▶ _Task instructions_:
1. According to the contributor bio below, in what year did Caroline LeBlanc close her Jungian psychotherapy practice?
2. Print the contributor bio below word for word, from "Previous Contributors" to "body and creativity.".

▶ _Source passage_:
◆ ◆ ◆ ◆ ◆ ◆ ◆
Previous Contributors


Caroline LeBlanc
Caroline A. LeBlanc's poetry and essays have been published in the US and abroad. In 2010, Oiseau Chapbooks published her manuscript, Smokey Ink and a Touch of Honeysuckle. After thirty years, in 2006 Ms. LeBlanc closed her practice of Jungian psychotherapy to pursue her studio/fiber art and writing, including a literary exploration of her Franco-American heritage. She has a BS and MS in nursing as well as a MFA in Creative Writing from Spalding University. Her experiences as a military family member and former Army Nurse inspired the Writing For Your Life© programs which she offers to soldiers and their families at Fort Drum, NY as well as veterans in Albuquerque, NM.  A graduate of the Marion Woodman Foundation Leadership Program, Ms. LeBlanc offers groups which explore connections among personal dreams, myth, the body and creativity.
◆ ◆ ◆ ◆ ◆ ◆ ◆
▶ _Supplied information_:
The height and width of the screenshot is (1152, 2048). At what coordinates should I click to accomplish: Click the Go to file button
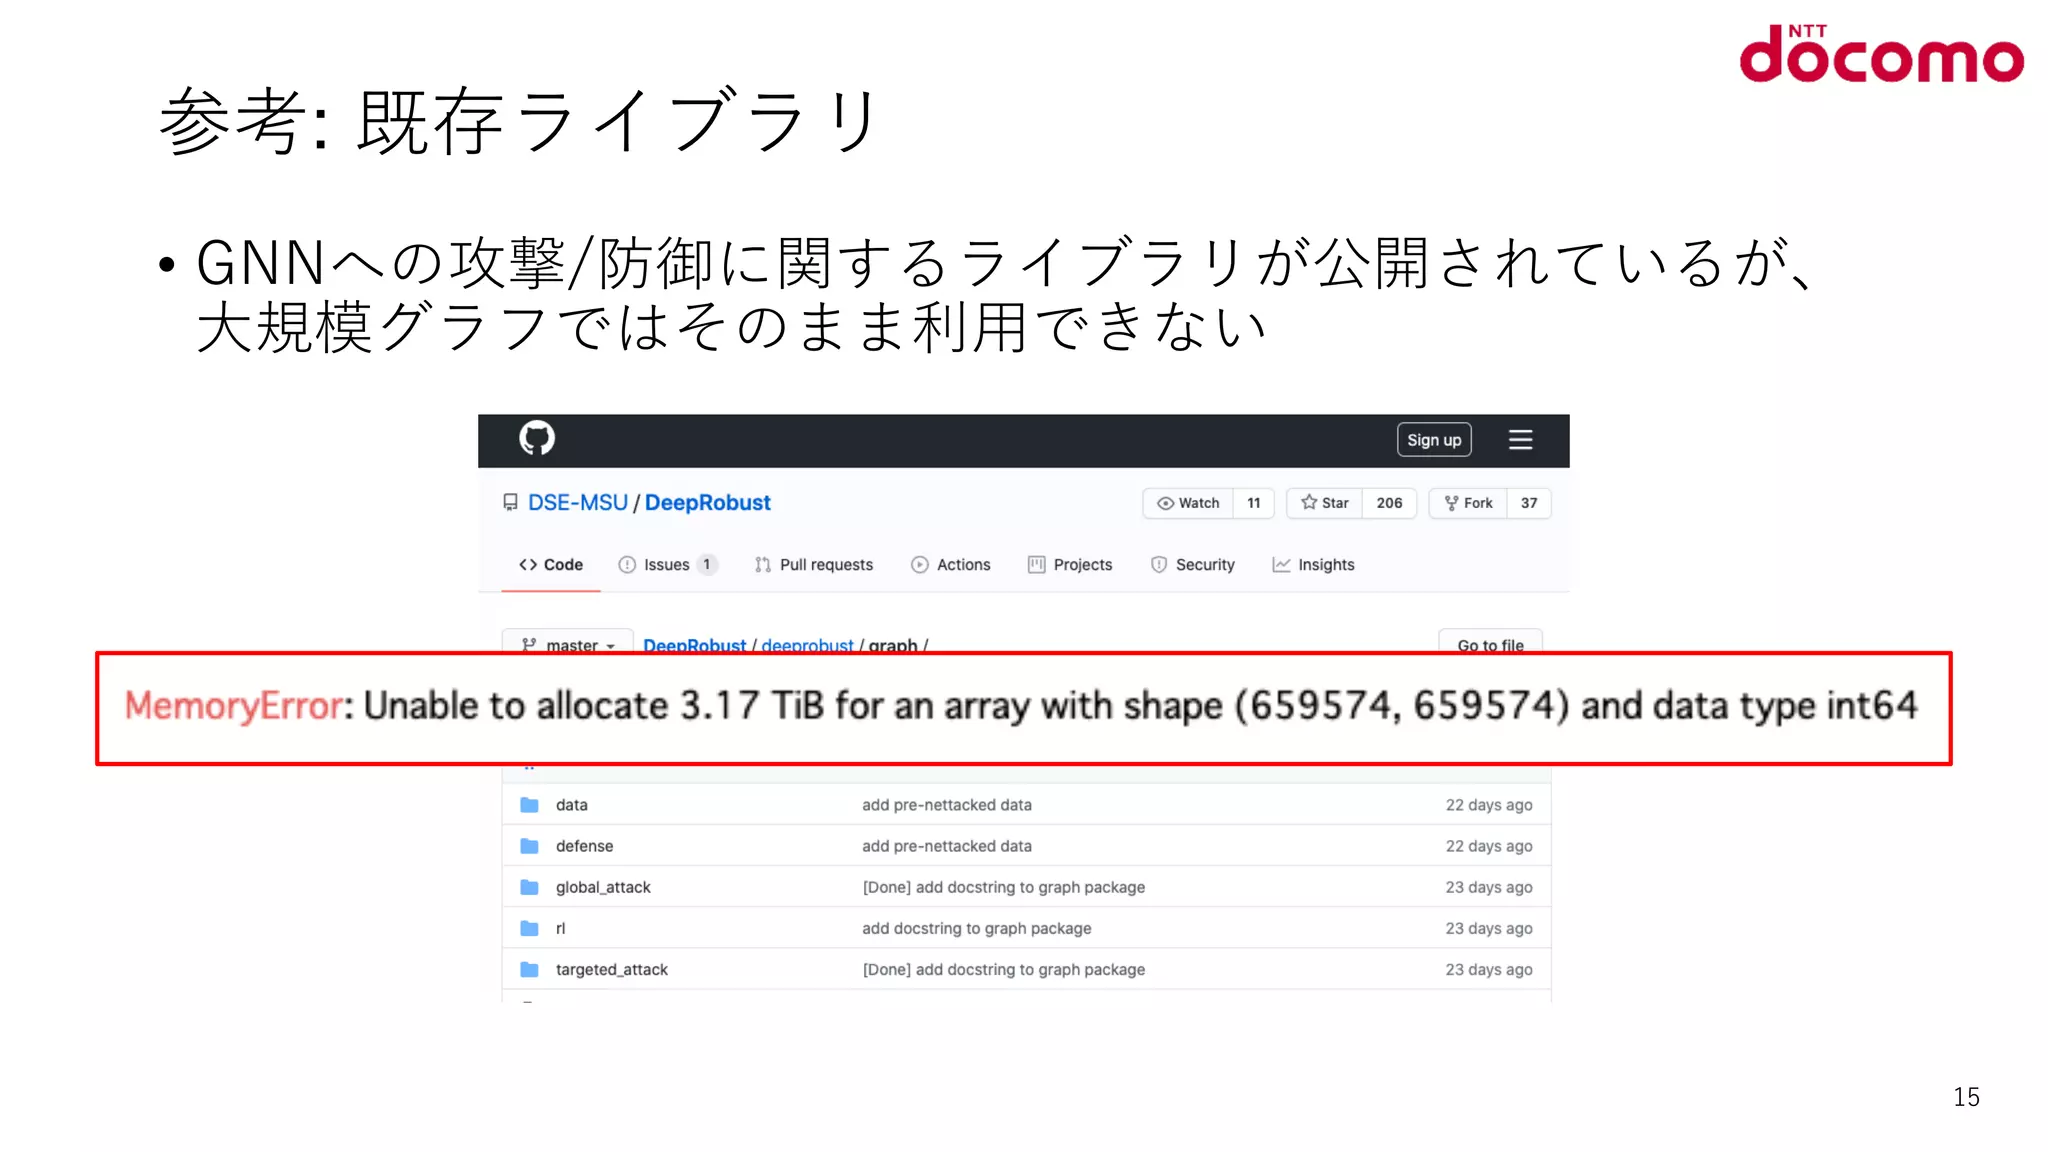click(1490, 643)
◆ ◆ ◆ ◆ ◆ ◆ ◆
▶ _Exercise answers_:
1. 2006

2.
Previous Contributors


Caroline LeBlanc
Caroline A. LeBlanc's poetry and essays have been published in the US and abroad. In 2010, Oiseau Chapbooks published her manuscript, Smokey Ink and a Touch of Honeysuckle. After thirty years, in 2006 Ms. LeBlanc closed her practice of Jungian psychotherapy to pursue her studio/fiber art and writing, including a literary exploration of her Franco-American heritage. She has a BS and MS in nursing as well as a MFA in Creative Writing from Spalding University. Her experiences as a military family member and former Army Nurse inspired the Writing For Your Life© programs which she offers to soldiers and their families at Fort Drum, NY as well as veterans in Albuquerque, NM.  A graduate of the Marion Woodman Foundation Leadership Program, Ms. LeBlanc offers groups which explore connections among personal dreams, myth, the body and creativity.